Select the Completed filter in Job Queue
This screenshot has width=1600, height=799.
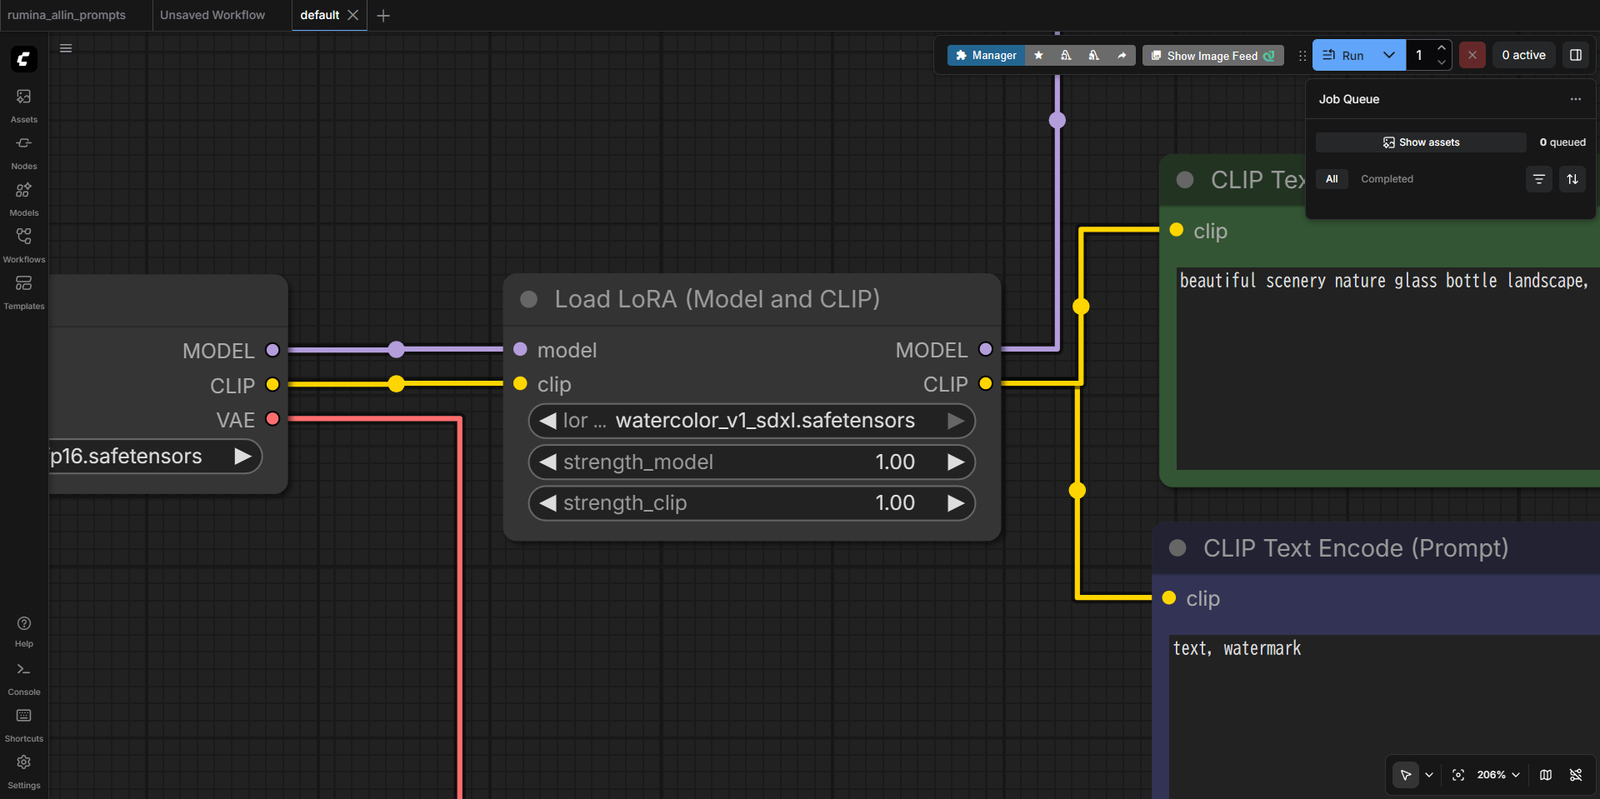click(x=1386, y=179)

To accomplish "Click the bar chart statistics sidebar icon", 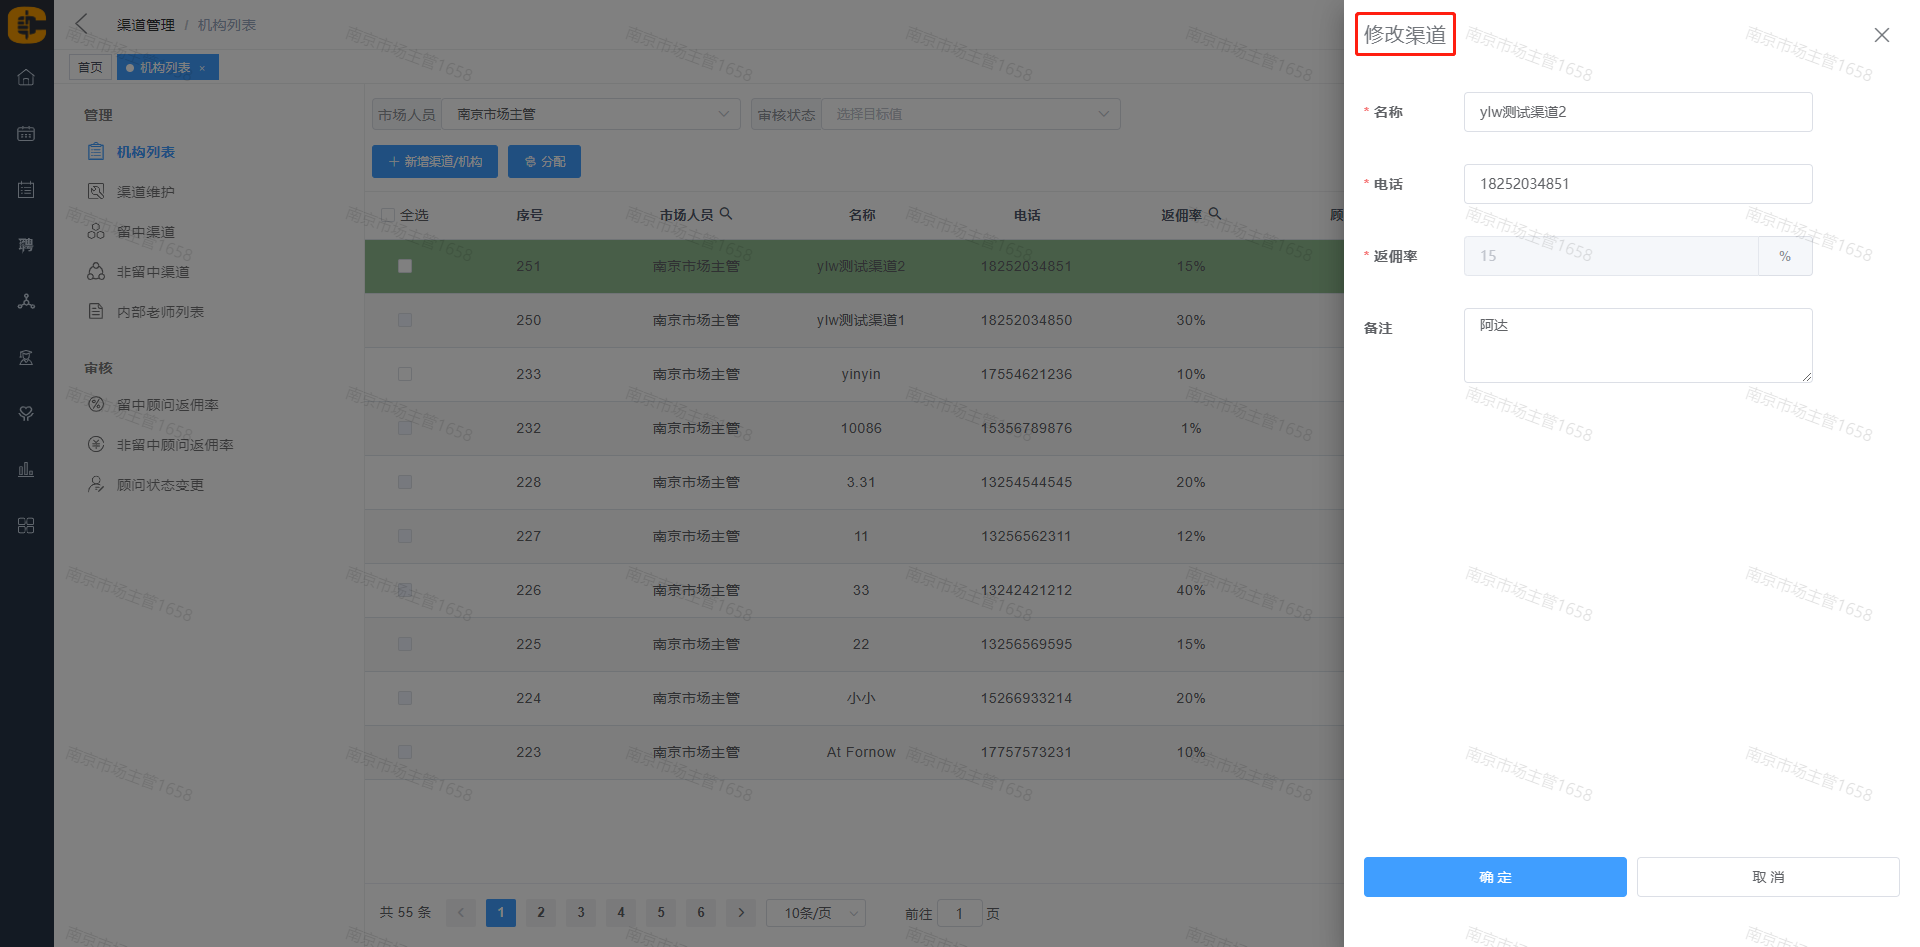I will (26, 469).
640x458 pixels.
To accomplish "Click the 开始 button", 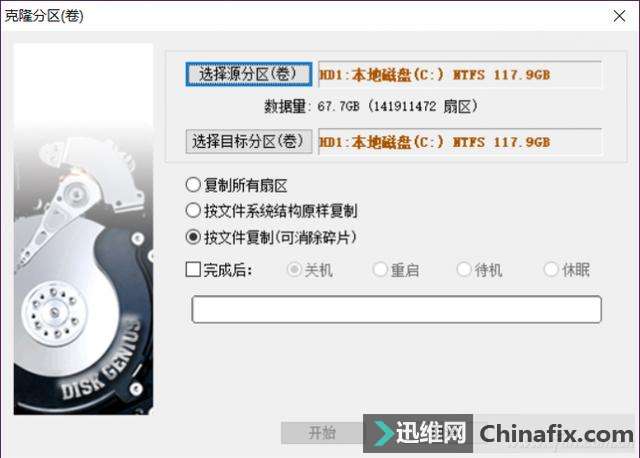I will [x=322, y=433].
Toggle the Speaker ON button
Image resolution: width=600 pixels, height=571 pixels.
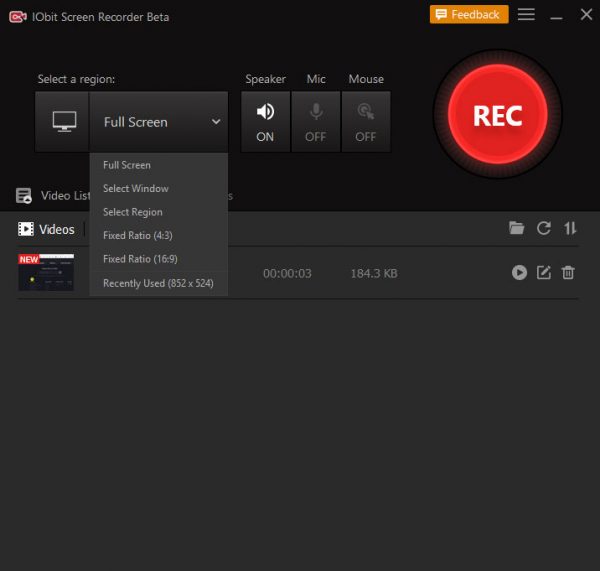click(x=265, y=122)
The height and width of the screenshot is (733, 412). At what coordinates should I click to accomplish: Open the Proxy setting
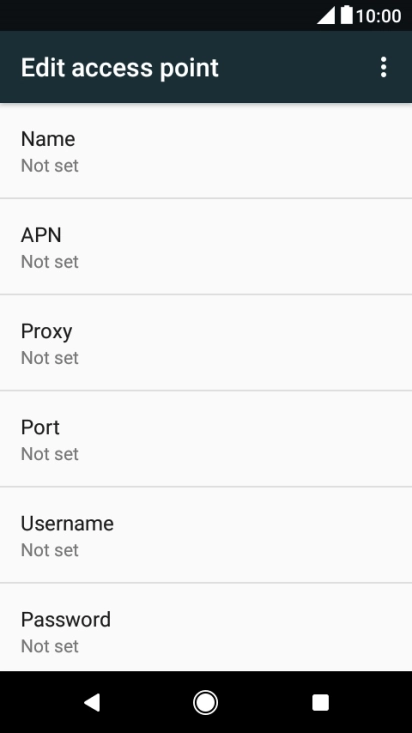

◇ ◇ ◇ ◇ ◇ ◇ ◇

EXERCISE DIRECTIONS.
Reproduce word for word the lines from the line holding "Image resolution: width=600" through the last line of the material above, inclusive, and keep pictures out of it.

REPLY.
Image resolution: width=600 pixels, height=571 pixels.
click(x=265, y=122)
The height and width of the screenshot is (733, 412). At what coordinates should I click to accomplish: Open the Proxy setting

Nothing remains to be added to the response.